On-line version ISSN 1996-7489
Print version ISSN 0038-2353

Abstract

FABIAN, B.. Balinsky's Darwinian roots. S. Afr. j. sci. [online]. 2009, vol.105, n.11-12, pp.410-414. ISSN 1996-7489.

Boris Ivan Balinsky (1905-1997) was Professor and Head of the Department of Zoology at the University of the Witwatersrand (Wits), Johannesburg, South Africa. He came to Wits in 1949 (via Munich and Edinburgh) from Kiev, where he was Professor of Embryology. As an acclaimed experimental embryologist he was especially famous for inducing a supernumerary limb in a newt when he was a 19-year-old student in Ivan Schmalhausen's laboratory in Kiev 1924. In Johannesburg he wrote his famous textbook of embryology, which influenced generations of students around the world.
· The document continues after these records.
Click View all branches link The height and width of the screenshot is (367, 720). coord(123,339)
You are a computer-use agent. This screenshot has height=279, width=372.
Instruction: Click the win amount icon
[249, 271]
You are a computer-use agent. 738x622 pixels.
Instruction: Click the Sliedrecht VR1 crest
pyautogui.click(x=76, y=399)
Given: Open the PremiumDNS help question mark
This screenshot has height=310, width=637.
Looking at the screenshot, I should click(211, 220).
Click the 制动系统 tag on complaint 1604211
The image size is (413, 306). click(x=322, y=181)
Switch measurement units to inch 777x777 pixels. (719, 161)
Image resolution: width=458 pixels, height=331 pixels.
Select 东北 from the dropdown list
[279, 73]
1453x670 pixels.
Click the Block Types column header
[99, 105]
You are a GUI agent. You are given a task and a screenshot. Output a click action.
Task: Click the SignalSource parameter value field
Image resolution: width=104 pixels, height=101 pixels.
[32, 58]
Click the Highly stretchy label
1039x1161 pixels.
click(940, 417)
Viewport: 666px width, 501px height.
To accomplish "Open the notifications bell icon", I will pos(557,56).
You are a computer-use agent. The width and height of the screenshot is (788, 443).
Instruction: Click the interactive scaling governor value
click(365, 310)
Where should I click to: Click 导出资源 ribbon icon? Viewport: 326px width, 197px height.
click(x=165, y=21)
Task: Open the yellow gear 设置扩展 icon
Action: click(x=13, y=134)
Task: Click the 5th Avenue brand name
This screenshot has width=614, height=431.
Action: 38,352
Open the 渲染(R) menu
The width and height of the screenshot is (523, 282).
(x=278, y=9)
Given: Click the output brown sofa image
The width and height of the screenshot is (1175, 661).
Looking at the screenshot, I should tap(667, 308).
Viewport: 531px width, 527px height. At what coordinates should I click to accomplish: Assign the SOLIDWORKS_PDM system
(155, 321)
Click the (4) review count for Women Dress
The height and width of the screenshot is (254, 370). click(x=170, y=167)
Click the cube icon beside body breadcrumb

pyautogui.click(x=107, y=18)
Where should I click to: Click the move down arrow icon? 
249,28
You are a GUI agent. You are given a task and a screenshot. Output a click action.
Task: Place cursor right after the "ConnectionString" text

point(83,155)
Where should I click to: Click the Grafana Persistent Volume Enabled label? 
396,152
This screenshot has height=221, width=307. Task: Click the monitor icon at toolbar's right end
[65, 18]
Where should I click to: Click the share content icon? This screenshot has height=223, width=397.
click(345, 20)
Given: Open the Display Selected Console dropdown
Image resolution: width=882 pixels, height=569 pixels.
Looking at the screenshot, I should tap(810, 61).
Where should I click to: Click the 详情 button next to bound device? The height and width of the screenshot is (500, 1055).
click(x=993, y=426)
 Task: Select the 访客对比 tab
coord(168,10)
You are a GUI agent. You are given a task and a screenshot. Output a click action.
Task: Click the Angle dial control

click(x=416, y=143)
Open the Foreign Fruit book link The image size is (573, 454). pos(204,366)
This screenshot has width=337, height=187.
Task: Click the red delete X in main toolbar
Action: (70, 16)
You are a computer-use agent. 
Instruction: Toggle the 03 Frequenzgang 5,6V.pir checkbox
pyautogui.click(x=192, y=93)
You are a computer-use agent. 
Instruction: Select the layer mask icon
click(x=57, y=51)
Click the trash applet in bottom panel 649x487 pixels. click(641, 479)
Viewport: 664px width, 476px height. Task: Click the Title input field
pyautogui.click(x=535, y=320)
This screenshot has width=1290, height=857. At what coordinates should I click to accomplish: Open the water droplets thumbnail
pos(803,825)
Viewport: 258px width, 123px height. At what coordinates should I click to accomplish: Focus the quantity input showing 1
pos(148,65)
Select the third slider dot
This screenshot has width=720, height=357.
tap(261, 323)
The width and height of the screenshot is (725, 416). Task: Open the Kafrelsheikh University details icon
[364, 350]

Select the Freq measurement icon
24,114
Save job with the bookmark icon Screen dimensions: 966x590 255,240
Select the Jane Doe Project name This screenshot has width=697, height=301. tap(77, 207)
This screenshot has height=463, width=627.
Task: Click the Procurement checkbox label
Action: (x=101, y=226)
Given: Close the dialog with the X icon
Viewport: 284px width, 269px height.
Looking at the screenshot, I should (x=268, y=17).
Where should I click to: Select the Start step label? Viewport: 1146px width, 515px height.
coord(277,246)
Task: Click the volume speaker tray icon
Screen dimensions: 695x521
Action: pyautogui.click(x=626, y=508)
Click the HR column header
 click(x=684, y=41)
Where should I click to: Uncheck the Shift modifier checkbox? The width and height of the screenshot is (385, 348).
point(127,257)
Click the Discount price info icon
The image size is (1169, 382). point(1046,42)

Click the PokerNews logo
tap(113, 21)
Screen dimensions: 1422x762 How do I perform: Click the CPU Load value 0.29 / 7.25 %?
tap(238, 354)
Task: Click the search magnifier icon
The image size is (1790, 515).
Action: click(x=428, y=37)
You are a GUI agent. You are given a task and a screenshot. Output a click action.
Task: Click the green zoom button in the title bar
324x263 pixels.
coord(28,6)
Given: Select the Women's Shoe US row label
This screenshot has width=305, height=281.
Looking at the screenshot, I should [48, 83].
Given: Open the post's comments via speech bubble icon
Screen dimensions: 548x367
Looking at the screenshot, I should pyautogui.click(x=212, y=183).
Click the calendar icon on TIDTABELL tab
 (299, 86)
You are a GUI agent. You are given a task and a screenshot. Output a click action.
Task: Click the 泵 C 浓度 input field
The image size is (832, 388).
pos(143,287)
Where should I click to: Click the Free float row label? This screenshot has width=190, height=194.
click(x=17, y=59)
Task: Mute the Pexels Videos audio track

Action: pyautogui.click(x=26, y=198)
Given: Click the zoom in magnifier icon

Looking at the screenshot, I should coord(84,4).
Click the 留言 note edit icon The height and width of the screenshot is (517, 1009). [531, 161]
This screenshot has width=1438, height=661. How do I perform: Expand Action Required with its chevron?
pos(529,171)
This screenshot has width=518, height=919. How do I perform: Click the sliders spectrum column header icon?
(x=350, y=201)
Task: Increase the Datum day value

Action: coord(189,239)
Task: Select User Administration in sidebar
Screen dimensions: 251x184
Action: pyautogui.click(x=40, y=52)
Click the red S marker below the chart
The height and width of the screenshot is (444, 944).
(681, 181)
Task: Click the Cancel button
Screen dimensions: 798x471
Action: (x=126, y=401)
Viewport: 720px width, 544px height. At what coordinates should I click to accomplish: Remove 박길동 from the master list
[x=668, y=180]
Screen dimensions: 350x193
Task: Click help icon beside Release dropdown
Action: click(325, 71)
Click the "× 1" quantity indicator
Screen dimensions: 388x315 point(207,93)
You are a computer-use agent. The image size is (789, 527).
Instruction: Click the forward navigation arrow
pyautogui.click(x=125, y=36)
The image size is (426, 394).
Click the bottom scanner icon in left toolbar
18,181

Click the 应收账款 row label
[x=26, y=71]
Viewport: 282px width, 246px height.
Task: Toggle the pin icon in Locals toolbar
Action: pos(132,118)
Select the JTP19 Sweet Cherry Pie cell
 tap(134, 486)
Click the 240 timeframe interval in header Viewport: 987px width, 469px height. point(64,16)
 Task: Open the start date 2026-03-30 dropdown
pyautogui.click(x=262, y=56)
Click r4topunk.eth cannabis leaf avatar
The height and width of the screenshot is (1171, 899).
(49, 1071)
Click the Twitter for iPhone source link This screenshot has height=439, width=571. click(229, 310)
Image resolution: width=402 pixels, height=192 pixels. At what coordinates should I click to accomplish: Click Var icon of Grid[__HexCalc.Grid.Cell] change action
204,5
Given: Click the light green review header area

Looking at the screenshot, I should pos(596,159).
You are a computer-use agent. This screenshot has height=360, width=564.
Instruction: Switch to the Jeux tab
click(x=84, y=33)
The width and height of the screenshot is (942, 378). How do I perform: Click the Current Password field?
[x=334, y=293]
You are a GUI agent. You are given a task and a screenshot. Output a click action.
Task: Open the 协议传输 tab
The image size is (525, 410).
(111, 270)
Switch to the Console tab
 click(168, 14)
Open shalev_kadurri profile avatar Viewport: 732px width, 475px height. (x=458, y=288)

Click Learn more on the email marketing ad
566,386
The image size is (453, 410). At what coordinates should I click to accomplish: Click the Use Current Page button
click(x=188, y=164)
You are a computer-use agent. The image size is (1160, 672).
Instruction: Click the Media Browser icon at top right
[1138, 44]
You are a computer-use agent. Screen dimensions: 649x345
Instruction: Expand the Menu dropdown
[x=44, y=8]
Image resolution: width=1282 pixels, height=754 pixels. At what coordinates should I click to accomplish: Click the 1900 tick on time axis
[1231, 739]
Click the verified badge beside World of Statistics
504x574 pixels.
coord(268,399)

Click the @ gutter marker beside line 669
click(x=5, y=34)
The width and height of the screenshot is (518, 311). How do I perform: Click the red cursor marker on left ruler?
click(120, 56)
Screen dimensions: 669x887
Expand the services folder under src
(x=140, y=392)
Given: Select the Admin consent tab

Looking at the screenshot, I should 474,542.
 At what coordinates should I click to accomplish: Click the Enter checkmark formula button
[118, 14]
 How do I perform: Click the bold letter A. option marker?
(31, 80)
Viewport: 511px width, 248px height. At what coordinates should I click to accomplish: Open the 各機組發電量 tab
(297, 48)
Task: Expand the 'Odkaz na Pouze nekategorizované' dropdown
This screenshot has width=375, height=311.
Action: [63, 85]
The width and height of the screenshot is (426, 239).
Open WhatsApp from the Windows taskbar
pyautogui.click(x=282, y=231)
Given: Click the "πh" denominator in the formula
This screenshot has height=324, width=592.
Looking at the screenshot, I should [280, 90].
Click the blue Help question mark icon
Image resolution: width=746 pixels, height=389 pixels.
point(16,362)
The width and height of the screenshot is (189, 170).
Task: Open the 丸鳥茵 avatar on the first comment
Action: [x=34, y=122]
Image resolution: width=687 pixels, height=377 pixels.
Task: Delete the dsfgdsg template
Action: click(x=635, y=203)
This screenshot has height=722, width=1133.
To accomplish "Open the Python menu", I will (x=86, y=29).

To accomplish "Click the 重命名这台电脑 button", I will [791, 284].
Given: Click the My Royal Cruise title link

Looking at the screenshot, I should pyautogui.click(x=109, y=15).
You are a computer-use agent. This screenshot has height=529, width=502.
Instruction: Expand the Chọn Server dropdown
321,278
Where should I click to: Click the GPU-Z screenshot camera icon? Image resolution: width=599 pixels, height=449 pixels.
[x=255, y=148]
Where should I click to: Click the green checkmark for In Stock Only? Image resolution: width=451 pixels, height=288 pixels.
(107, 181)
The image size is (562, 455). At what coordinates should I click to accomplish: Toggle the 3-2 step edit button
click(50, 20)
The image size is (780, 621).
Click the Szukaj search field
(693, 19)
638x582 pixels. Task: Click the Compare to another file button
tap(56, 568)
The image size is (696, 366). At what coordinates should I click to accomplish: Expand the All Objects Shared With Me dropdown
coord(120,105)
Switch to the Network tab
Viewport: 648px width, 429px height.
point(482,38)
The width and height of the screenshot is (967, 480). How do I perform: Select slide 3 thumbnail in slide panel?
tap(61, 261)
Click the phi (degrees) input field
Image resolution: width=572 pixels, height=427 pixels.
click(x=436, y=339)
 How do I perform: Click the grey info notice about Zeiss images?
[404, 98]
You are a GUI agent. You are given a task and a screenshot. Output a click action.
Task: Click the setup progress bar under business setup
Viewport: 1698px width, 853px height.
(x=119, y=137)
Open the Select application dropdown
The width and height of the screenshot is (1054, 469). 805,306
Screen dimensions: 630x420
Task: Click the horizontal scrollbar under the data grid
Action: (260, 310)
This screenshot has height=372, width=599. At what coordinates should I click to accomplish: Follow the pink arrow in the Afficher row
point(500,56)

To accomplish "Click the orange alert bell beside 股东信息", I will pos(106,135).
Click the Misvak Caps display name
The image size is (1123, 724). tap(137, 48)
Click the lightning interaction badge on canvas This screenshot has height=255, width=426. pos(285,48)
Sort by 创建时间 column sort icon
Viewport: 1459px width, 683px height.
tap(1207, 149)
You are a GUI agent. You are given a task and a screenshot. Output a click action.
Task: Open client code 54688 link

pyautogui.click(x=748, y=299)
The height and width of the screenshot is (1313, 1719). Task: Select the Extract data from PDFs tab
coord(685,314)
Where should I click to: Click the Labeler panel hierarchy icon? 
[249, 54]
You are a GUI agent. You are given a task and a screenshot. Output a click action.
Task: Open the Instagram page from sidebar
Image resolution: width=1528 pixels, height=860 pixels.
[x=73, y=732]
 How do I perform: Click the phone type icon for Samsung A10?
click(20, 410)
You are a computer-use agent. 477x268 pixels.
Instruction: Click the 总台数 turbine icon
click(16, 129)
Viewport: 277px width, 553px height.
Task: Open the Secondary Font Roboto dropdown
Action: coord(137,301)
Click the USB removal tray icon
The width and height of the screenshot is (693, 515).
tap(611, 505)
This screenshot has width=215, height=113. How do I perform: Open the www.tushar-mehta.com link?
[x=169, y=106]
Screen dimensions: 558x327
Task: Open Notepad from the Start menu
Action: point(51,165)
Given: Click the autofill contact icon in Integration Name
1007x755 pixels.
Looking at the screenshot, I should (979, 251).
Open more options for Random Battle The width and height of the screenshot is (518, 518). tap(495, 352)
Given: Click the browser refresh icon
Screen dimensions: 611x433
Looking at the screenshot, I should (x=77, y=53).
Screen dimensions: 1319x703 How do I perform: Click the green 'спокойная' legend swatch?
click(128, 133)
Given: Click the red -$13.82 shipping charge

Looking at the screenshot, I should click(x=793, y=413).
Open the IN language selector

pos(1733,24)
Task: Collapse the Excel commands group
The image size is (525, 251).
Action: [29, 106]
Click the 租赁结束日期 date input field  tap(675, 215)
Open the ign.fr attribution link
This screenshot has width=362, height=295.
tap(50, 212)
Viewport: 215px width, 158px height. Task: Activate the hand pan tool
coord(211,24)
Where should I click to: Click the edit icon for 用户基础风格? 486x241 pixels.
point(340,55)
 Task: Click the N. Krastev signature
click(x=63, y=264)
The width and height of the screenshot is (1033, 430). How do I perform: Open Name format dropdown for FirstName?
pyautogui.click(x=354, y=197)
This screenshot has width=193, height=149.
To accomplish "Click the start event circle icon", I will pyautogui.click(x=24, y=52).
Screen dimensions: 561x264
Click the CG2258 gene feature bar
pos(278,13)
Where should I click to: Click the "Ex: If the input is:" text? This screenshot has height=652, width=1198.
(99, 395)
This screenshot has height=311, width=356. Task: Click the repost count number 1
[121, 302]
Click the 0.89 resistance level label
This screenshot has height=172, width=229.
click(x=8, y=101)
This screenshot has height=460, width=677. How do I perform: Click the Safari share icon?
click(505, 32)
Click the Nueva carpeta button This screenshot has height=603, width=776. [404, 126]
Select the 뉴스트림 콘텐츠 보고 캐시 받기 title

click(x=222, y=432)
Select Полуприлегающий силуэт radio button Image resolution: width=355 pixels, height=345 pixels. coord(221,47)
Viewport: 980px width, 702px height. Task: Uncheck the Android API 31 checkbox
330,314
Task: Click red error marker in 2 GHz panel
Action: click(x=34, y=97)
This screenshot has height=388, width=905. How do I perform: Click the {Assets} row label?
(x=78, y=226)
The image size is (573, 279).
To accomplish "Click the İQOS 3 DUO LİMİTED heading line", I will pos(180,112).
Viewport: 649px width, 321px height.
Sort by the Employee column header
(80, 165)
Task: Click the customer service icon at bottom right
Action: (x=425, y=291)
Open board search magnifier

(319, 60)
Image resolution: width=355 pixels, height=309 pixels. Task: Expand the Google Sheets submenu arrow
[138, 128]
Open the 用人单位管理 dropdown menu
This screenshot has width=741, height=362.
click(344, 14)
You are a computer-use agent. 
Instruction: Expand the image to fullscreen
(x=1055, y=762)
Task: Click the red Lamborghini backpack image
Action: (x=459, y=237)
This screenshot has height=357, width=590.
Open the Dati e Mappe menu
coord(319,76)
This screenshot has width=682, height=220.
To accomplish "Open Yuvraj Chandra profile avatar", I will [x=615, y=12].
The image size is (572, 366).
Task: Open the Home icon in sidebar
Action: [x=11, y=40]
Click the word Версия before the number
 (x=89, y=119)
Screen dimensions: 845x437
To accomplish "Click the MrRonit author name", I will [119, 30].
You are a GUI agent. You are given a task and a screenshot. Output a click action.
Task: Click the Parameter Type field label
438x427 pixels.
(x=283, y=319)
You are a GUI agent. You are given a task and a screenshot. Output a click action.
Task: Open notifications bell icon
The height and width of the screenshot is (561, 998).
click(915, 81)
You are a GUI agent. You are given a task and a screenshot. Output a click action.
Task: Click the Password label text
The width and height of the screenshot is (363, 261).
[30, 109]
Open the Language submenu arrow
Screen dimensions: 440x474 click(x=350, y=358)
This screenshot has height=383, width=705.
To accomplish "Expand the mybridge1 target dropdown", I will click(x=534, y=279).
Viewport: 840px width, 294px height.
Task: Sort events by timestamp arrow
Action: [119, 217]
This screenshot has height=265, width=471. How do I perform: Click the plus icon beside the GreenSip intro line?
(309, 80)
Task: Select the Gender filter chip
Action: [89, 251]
In addition to pioneering the application of electron microscopy to the study of early development, he tackled a variety of projects of general zoological interest. Lesser known is his latter day work, carried out during his retirement, on variation and hereditability (especially of wing colouration) in the butterfly Acraea horta, on which he published five papers from 1974 to 1986. His butterfly work showing the loose connection between the genotype and phenotype, with the genotype expressing itself in a variable way in the face of a constant physical environment, is of special interest in the current era of evolutionary and ecological developmental biology. His exposure to the stimulating evolutionary ideas of Schmalhausen during his early Kiev years no doubt provided a context for his butterfly work. Some ideas about how the 'loose connection between the genotype and phenotype' may be achieved through behavioral modification or positional information during development are addressed in this paper in the light of recent work. In his eighties Balinsky worked on the classification of microlepidoptera on which he published several papers. He died in September 1997, just short of his 92nd birthday.

Keywords : Balinsky; butterfly; Acraea; wing-phenotype; hereditability; Schmalhausen.